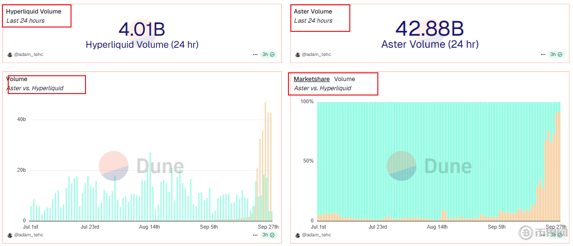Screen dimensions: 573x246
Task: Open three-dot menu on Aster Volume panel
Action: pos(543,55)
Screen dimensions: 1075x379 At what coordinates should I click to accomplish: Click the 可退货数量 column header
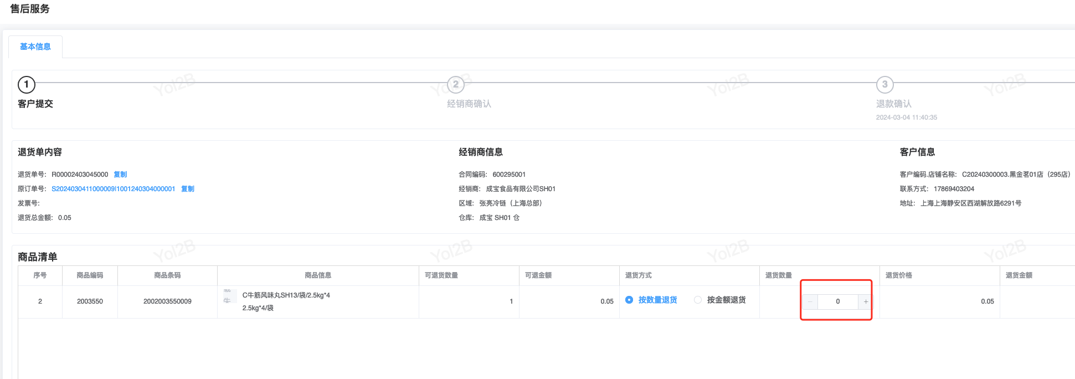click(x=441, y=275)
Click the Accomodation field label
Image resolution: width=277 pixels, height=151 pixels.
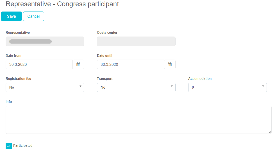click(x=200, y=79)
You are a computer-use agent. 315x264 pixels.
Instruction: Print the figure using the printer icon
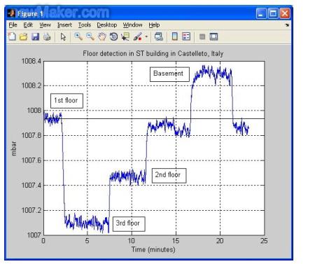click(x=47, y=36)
--
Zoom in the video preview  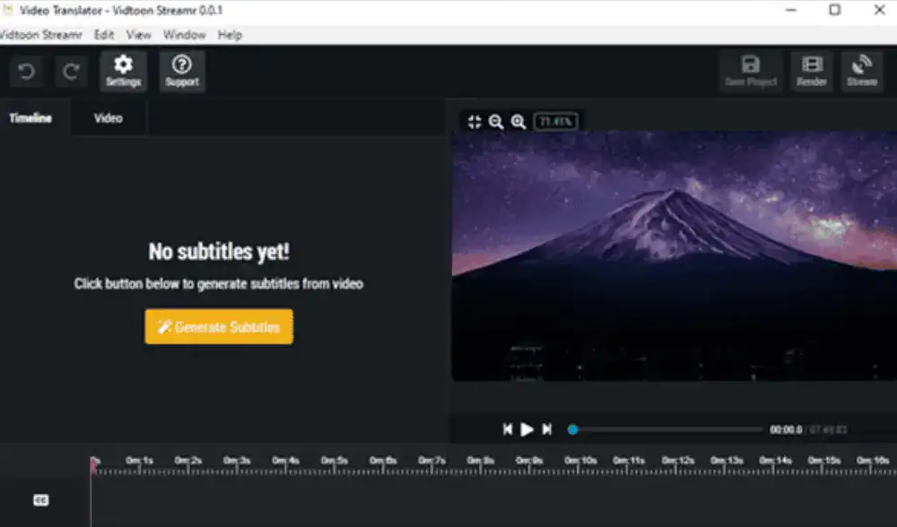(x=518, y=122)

• _Task objective_:
Treat the line with "Screen dimensions: 1075x379" as the start and the line with "You are a computer-use agent. 315x264 pixels." as the end, and return exactly that span of the data above, both ends included, without pictures.

• _Response area_:
Screen dimensions: 1075x379 At what coordinates should I click to accomplish: Click the 可退货数量 column header
click(x=441, y=275)
Click the Accomodation field label
Image resolution: width=277 pixels, height=151 pixels.
click(x=200, y=79)
You are a computer-use agent. 315x264 pixels.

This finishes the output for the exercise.